Une attribution pour cinq demandes, c’est l’état du logement social dans la grande aire toulousaine. Historiquement très peu dotée en logement sociaux, Toulouse ne parvient pas à rattraper la croissance démographique. C’est ce que révèle l’enquête de la chambre régionale des comptes d’Occitanie.
Des délais d’attente très longs pour les demandeurs, 16 mois de moyenne en 2024 dans une ville historiquement peu dotée, avec 53 logements sociaux pour 1.000 habitants, soit deux fois moins qu’en région parisienne ou dans les Hauts-de-France.
Dans un rapport rendu en mai 2026, la Chambre régionale des comptes d’Occitanie a étudié cinq communautés de communes (Toulouse Métropole, Coteaux Bellevue, Grand Ouest Toulousain, le Muretain Agglo et le Sicoval) et quatre bailleurs sociaux (Toulouse Métropole Habitat, Patrimoine SA Languedocienne, SA Promologis et SA Des Chalets). Et la conclusion est amère : Toulouse n’est exemplaire ni en construction ni en attribution.
Un dossier sur cinq accepté
Seize mois, c’est le temps d’attente moyen pour obtenir un logement social dans l’agglomération de Toulouse. C’est trois mois de plus qu’en 2019. La ville attire toujours plus d’habitants. Mais la construction de logements ne suit pas. À cela s’ajoute la hausse des loyers dans le privé et un phénomène de « décohabitation », davantage de personnes seules et de familles monoparentales déposent leurs dossiers. Aussi favorisée par la facilité accrue des démarches, aujourd’hui centralisées sur internet, la demande est plus importante que l’offre. Résultat : le système se bloque. Chaque année, 55.000 demandes sont déposées dans la région toulousaine mais 20% seulement aboutissent.

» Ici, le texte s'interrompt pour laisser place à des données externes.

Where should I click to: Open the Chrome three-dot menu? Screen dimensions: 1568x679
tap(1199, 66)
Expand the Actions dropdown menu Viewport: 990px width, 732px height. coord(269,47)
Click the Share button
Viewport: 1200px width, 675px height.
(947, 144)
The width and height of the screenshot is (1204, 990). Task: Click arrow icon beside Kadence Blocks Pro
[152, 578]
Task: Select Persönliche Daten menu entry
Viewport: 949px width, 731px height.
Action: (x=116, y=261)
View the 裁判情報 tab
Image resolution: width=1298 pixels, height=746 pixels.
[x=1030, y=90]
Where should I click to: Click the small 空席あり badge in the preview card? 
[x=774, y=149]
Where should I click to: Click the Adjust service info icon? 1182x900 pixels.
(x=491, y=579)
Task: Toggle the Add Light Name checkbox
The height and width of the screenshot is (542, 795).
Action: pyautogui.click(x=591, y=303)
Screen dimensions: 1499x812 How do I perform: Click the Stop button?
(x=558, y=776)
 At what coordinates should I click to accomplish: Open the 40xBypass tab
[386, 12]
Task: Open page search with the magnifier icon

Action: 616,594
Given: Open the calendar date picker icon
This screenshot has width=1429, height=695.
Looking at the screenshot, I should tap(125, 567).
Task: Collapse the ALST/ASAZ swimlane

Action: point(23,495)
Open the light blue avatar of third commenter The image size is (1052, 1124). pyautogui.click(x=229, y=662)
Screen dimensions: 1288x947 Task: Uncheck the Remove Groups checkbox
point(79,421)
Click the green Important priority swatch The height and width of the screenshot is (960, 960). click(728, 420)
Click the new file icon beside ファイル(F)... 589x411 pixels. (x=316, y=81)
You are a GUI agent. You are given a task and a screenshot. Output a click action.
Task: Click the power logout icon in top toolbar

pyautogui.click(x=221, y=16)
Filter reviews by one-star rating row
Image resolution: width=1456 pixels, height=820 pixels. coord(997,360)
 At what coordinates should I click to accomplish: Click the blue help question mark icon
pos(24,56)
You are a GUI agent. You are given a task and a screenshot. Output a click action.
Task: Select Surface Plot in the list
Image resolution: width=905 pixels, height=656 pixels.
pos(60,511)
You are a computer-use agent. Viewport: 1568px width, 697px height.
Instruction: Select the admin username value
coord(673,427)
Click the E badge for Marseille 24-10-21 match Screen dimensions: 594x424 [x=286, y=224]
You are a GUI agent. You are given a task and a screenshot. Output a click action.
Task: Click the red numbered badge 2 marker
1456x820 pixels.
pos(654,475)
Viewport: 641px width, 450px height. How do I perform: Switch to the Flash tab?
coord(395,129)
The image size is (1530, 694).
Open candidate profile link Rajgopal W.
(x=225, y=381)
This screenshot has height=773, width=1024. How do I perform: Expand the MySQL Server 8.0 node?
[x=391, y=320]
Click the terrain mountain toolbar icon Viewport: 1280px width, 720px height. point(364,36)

Et une fois dans un logement social, les habitants y restent plus longtemps, les logements ne se libèrent pas.
« En 2009 c’était 1.000 logements construits par an, en 2024 on est à 3.000 logements, est-ce que c’est suffisant ? Non, parce qu’en même temps la demande elle est toujours très forte, elle s’est accentuée. », réagit Patrice Ros, le vice-président de la chambre régionale des comptes d’Occitanie. « L’accès au logement social est vécu comme universaliste, donc des critères essentiellement de rémunération qui font que 72% des Français pourraient prétendre à un logement social. » »
Trois communes épinglées pour non-respect des obligations HLM
Un autre pan du problème est en effet étudié par l’enquête de la Chambre régionale des comptes Occitanie : l’attribution de ces logements sociaux. Les difficultés d’accès au logement social touchent principalement les publics les plus défavorisés et les objectifs de mixité sociale ne sont pas atteints. Bien que le dépôt des demandes ait été facilité par la dématérialisation, le processus d’attribution reste complexe et souffre d’une inflation des catégories prioritaires. Le rapport de la Chambre régionale des comptes souligne qu’avec 14 catégories de ménages déclarés prioritaires comme les personnes victimes de violences conjugales ou les personnes en situation de handicap par exemple, le système perd en lisibilité et en efficacité, conduisant à une dilution des objectifs sociaux initiaux au profit d’une gestion devenue trop rigide. « En réalité, trop de priorités tue la priorité« , résume Patrice Ros.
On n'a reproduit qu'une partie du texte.